Filename instead of title for zip files in search

On SPS 2010 assuming the search is configured using the default XSLT and managed properties, if you upload a .zip file to a document library  and you are using a different title than the filename you will notice how in the search results always the filename is shown rather than the title as with other file types.

It seems the 'Title' managed property is always populated with the filename despite the title being mapped by default.

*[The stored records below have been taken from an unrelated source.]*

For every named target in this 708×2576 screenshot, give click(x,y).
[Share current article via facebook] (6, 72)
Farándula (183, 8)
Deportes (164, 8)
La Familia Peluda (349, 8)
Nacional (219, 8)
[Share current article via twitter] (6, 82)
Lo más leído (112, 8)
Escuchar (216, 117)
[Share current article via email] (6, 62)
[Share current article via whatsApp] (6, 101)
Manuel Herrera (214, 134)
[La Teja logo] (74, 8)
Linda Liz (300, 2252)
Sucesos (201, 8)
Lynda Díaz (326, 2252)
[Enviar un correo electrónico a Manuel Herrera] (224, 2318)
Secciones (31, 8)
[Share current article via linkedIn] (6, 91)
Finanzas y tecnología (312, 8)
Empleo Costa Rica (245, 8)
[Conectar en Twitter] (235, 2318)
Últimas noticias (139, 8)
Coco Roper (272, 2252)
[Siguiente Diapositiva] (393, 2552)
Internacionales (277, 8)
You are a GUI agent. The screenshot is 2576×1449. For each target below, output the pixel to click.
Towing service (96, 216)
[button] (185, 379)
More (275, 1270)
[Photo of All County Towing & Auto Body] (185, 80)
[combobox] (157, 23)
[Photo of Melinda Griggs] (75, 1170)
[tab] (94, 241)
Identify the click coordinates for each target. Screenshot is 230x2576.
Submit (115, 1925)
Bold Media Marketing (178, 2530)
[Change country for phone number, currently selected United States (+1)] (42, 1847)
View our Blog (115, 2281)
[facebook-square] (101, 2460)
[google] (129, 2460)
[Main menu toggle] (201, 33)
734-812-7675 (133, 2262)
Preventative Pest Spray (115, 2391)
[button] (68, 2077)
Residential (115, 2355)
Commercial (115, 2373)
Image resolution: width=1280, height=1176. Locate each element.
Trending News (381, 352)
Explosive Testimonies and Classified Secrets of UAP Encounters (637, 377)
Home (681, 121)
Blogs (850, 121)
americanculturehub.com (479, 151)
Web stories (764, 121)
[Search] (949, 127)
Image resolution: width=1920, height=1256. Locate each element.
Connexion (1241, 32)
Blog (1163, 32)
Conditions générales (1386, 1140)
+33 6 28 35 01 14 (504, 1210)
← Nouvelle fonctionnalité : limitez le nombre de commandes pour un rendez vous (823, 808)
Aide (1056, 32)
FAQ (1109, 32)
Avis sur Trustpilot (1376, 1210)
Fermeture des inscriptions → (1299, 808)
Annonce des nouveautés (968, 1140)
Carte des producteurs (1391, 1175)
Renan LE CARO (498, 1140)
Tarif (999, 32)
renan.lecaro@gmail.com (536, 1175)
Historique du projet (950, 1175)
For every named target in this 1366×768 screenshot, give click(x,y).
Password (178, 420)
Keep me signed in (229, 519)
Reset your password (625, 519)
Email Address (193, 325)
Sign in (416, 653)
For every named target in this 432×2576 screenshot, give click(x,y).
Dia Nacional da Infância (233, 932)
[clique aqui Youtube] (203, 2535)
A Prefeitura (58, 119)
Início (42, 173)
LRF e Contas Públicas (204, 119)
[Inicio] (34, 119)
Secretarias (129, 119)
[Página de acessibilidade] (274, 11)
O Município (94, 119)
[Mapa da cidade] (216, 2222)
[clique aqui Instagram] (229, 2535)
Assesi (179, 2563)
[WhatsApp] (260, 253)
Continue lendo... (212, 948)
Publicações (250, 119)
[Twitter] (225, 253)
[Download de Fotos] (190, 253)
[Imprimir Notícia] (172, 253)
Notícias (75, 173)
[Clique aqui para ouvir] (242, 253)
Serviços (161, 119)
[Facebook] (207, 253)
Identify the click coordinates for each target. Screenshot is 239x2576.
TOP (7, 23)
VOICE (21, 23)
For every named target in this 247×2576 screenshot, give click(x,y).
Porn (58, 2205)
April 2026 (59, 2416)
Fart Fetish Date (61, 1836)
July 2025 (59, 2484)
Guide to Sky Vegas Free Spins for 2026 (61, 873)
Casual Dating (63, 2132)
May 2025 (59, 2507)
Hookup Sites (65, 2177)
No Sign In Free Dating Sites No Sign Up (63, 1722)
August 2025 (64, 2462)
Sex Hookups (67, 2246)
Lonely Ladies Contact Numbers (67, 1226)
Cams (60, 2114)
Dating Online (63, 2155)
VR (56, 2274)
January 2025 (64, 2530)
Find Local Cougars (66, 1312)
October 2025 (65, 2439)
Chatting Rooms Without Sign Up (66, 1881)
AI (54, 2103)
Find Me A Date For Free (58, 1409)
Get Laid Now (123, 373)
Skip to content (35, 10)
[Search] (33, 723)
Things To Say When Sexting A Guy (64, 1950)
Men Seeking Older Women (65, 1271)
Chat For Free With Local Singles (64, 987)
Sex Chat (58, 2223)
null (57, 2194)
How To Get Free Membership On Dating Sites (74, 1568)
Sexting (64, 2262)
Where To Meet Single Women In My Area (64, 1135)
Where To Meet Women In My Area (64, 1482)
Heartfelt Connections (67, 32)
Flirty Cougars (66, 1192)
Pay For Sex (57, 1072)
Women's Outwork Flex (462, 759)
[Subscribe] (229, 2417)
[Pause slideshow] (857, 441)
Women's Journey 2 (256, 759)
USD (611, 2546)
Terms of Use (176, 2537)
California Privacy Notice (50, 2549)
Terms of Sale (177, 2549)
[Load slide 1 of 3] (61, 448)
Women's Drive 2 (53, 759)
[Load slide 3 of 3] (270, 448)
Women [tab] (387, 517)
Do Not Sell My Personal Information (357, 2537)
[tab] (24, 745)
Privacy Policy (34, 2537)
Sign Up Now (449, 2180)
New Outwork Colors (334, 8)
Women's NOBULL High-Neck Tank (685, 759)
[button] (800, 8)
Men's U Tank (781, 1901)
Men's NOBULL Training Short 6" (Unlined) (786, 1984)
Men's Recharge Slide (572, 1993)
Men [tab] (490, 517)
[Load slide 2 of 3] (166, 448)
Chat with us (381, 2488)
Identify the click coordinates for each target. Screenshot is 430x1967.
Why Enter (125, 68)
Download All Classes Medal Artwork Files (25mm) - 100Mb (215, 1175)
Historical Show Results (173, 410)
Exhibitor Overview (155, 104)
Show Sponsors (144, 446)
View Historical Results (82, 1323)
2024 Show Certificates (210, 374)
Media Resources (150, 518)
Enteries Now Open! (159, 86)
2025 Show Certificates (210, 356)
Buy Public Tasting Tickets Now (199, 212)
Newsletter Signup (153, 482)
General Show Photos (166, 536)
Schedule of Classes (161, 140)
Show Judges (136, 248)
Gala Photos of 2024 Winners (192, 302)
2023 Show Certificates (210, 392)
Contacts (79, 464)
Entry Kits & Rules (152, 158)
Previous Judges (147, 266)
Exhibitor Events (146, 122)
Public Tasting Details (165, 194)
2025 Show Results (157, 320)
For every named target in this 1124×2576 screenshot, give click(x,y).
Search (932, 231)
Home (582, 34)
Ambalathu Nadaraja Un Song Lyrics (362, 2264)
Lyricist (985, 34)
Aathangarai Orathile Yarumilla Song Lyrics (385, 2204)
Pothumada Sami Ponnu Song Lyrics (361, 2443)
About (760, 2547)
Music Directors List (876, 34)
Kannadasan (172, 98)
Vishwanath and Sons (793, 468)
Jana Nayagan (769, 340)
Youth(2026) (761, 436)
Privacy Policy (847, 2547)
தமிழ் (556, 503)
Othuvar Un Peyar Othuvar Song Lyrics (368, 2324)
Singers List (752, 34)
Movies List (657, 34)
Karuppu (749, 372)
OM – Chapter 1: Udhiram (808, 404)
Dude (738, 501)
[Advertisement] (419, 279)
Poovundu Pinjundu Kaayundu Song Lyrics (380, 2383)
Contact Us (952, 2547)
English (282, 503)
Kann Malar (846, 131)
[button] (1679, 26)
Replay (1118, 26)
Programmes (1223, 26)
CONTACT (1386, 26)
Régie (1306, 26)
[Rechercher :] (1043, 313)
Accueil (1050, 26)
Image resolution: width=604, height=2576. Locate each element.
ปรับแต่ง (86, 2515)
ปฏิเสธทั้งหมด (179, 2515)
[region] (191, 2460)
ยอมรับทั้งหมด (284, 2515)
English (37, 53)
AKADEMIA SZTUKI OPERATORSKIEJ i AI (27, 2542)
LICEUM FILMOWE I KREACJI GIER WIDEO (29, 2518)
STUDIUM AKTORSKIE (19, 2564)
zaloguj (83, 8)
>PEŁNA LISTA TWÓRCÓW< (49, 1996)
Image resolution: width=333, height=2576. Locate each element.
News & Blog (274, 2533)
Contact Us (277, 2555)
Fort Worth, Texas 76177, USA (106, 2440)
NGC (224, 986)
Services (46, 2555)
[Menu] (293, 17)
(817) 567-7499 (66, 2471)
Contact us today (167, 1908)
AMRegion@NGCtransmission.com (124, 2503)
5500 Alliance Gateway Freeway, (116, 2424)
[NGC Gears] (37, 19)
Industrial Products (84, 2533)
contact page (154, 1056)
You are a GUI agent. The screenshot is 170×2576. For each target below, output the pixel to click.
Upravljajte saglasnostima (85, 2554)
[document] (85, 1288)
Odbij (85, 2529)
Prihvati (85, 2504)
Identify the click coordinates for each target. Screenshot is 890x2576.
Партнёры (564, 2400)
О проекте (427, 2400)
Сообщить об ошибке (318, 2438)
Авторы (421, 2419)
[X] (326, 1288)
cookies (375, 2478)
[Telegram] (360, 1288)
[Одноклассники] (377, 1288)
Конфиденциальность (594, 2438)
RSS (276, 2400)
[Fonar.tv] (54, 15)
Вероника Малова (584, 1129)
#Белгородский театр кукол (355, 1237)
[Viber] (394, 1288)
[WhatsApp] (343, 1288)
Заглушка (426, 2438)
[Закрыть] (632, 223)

In order to receive the title of the zip file in the search results rather than the filename you have to implement the following changes:

When investigating the current crawl/index behavior togheter with Senior Support Escalation Engineer Holger Lutz we could see that out-of-the-box SharePoint choses for .zip files to store the filename in the index as title
instead of the SharePoint column title:

The filename as title gets returned in the search results:

Here is an excerpt of the debug-output of our troubleshooting simplepi.dll where we see that gets identified as title and put into the index:

PID=2 Title Value(LPWSTR) Property: gather, Search= '0B63E350-9CCC-11D0-BCDB-00805FCCCE04', '' , 31, crawled_propid=107 pri=300 Flags: Index Retriev ResPri Dups MD5

In the debug-output we see that the right title gets identified but assigned to a different crawled property called EmbeddedContent:

Text:plugin, ++Gatherer= '0B63E343-9CCC-11D0-BCDB-00805FCCCE04', 'EmbeddedContent' , 31, crawled_propid=101 pri=500 Flags: Index Retriev ResPri Dups MD5 PID=2 Title Lcid 1031 ZipTitle

As a solution to get the SharePoint title column content indexed and correctly returned in the search results for .zip files a change of the crawled property <-> managed property association is required:


This is how the Title managed property is configured out-of-the-box:

You have to add the EmbeddedContent(Text) property at the following position for the Title managed property to get the title correctly returned in the search results for .zip files:

The title gets correctly returned after a full crawl / incremental crawl which picks up the zip file(s) in the search results:

Our tests show that the EmbeddedContent(Text) crawled property will be empty for other files like doc / docx / txt / xls / xlsx / …but gets the title value for .zip files.